Not every show on the boards climbed, but those that did tended to be the big-name titles for which demand is high enough to compel auds to shell out for higher ticket prices. The average price paid per ticket stepped up by more than $3 to $112.81, helping to push top dog “The Lion King” ($2,206,379) and “Wicked” ($2,153,08) past the $2 million mark — formerly a rare milestone that now, in the era of premium pricing, has become far more common.
“The Book of Mormon” ($1,962,932) broke the box office record at the Eugene O’Neill Theater for the umpteenth time, last week with an average ticket pricetag of a whopping $224.28. The Shakespeare double bill of “Twelfth Night/Richard III” ($845,435) also broke the house record, a feat made even more notable by the fact that nearly a quarter of the production’s ticket inventory is sold for $25 per ticket.
The imminent closing of “Spider-Man: Turn Off the Dark” ($1,203,125) has helped turn the musical in to a box office hero again, with the show slinging its way ever upward in advance of its shuttering in early January. Family-friendly tuner “Annie” ($1,037,800) also seems to be getting a boost of last-minute sales prior to its Jan. 5 closing.

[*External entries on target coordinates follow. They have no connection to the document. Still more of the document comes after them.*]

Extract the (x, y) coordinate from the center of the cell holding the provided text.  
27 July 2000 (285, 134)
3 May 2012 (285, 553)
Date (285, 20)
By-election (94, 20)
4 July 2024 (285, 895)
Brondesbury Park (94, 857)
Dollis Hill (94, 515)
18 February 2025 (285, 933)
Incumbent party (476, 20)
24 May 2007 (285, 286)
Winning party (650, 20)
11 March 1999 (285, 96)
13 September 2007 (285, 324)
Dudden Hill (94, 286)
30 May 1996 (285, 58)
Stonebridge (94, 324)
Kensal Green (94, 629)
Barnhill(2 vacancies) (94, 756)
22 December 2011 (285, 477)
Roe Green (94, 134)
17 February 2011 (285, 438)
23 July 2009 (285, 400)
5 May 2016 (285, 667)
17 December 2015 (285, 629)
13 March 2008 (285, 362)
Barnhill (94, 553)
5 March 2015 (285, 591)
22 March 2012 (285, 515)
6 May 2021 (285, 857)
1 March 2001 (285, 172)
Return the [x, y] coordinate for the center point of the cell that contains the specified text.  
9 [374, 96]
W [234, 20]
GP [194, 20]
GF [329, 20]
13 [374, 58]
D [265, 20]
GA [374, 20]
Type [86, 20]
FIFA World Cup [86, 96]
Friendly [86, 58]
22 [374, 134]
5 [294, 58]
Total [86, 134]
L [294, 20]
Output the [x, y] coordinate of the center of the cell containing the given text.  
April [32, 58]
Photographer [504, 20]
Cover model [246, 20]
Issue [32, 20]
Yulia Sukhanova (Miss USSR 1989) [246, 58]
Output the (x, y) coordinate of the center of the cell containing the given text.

Not every soon-to-shutter show logged gains, with “Big Fish” ($538,081) and “First Date” ($361,670) languishing in the shadow of the bigger-name attractions.
But another musical that, like “Annie,” also has a strong little-girl appeal, “Matilda” ($1,286,509), got a nice boost last week, pushing the show up the chart alongside fellow spring 2013 hits “Kinky Boots” ($1,719,272) and “Motown” ($1,407,739). Perennially popular old timer “The Phantom of the Opera” ($1,005,309) also pulled in enough biz to land a spot in the millionaires’ club.
As is the case in most tourist-heavy frames, plays had a tougher time attracting sales than razzle-dazzle musicals, with the exception of star-driven outings “Betrayal” ($1,276,143) with Daniel Craig and “700 Sundays” ($1,064,456) with Billy Crystal. None, however, posted sales that were dire.
Previewing Carole King musical “Beautiful” ($711,141) downshifted a bit, but still reported promising numbers for a new production with an unfamiliar title. Also previewing last week was Rebecca Hall topliner “Machinal,” the Roundabout Theater Company revival that earned $70,446 in its first four previews.
Overall Broadway cume rose about $1 million to $27.5 million for 30 shows now running, with attendance sliding up to 244,111. Look for those numbers to climb even higher this week, as the Christmas-New Year’s holidays bring a high tide of tourist auds to the Gotham area.